2a) Optional Step: For aenea itself you have a choice -- you can either store its state and configuration files (these are used for keeping track of which dynamic vocabulary are currently active, which server to send commands to, etc) in C:\\Natlink\\NatLink\\MacroSystem, or you can store them elsewhere. If you store them in MacroSystem just edit aenea.json to suit and you're done. If you want to store it elsewhere (I put it on a shared folder mounted as the E drive so I can manage it from the host), then delete all the lines except project_root', and set its value to whatever directory you want to manage the config from. Then, in that directory, copy the full aenea.json.example and edit to taste. Basically on startup we first load C:\\NatLink\\NatLink\\MacroSystem\\aenea.json (hardcoded), then if the project_root specified is another directory we load aenea.json from that directory, overwriting any settings, and repeat until aenea.json specifies its own path (or a cycle which is an error). All other config files are relative to the project_root.

2b) If not using VirtualBox host only adapter as described above, you will need to set the host and port to the correct settings in all of the aenea.json files.

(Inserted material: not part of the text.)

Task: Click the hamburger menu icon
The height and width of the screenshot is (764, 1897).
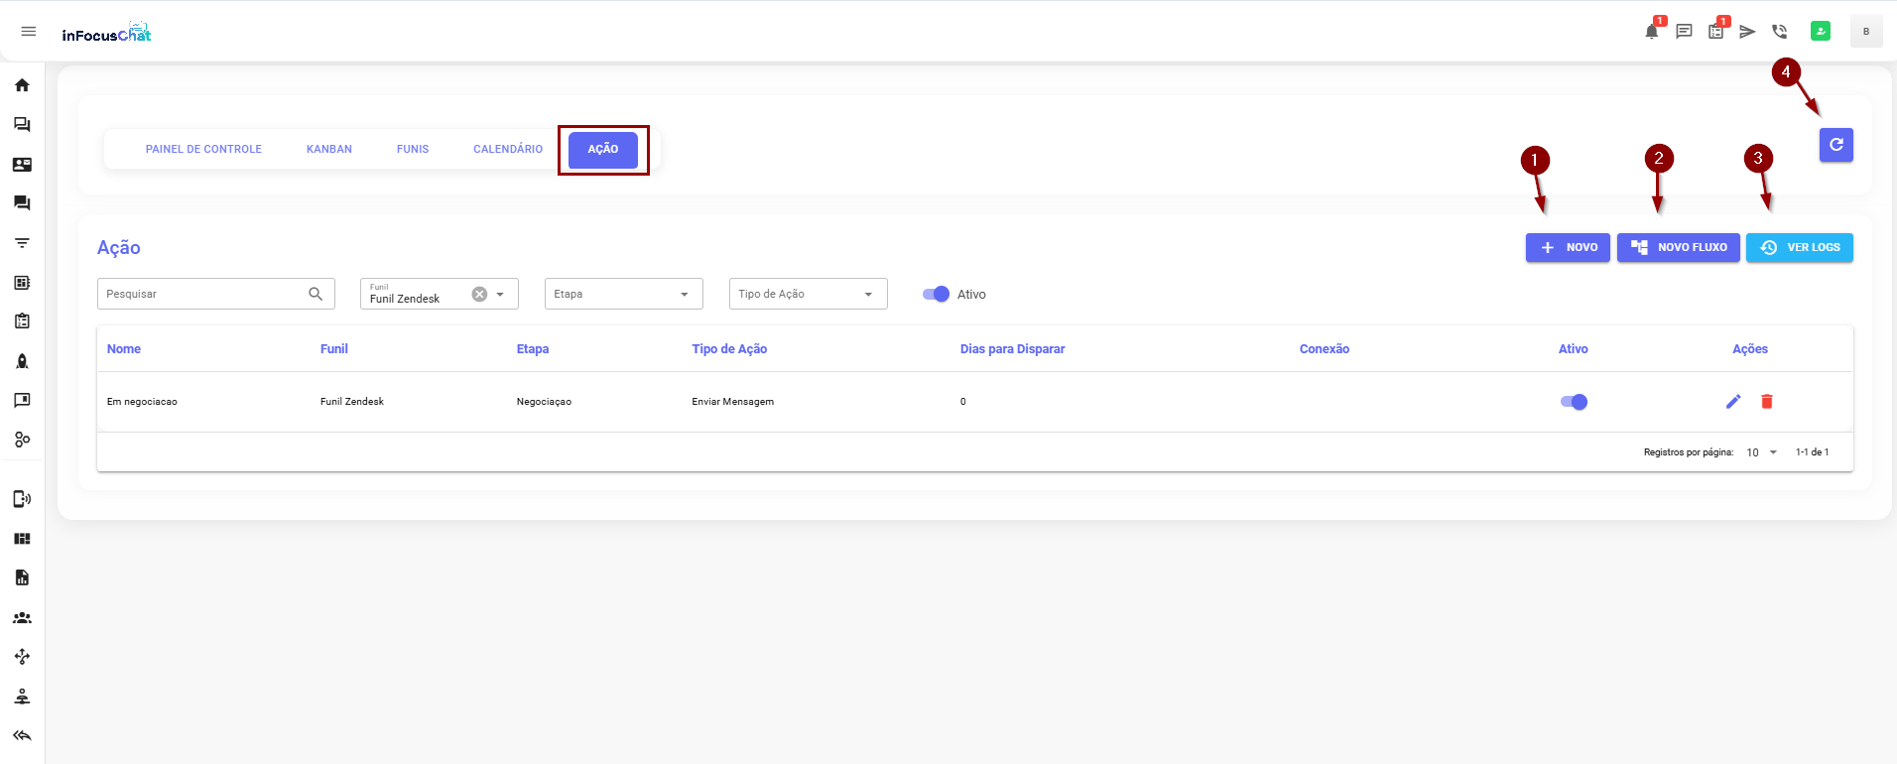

  1. Copy aenea/client/_hello_world_aenea.py into C:\\NatLink\\NatLink\\MacroSystem, and restart Dragon. Now try saying test hello world remote grammar. The text Aenea remote setup operational should be typed through the server, into whatever window is in the foreground (unless it is the VM itself). The server will also print updates for every command received and executed to aid in debugging setup issues. If it doesn't work, check the NatLink window for backtraces as well. Note that the JSON-RPC library will serialize and return Python exceptions from the server to print in the NatLink window, so a backtrace in that window can be either from the client or the server.
  2. If all's well, delete _hello_world_aenea.py from MacroSystem.

Built-In Optional Modules

While optional, Aenea comes with two very useful modules.

_aenea.py allows you to dynamically switch between local (i.e., in the VM) and remote (i.e., send to server), as well as changing which server commands are sent to (if you're using several different computers). It will also print useful information when the module is loaded such as the current networking settings. To install, just copy client/_aenea.py into the MacroSystem directory. It is configured in ROOT\\grammar_config\\aenea.json, there you can rebind commands and add or remove servers to connect to. It reads and writes ROOT\\server_state.json to keep track of which server is currently active.

_vocabulary.py is used by most of my grammars, and allows multiple grammars to make use of the same set of vocabulary. (For example, one may want access to Python vocabulary both in a VIM grammar and a generic edit grammar). It makes use of ROOT\\vocabulary_config. ROOT\\vocabulary_config\\static contains vocabularies that are always enabled, and ROOT\\vocabulary_config\\dynamic contains vocabularies that may be switched on and off by the user at will. ROOT\\vocabulary_config\\enabled.json (read and written) keeps track of the current state of dynamic vocabularies. You can rebind the commands used to control vocabulary in ROOT\\grammar_config\\vocabulary.json. To install, just copy client/_vocabulary.py into the MacroSystem dir.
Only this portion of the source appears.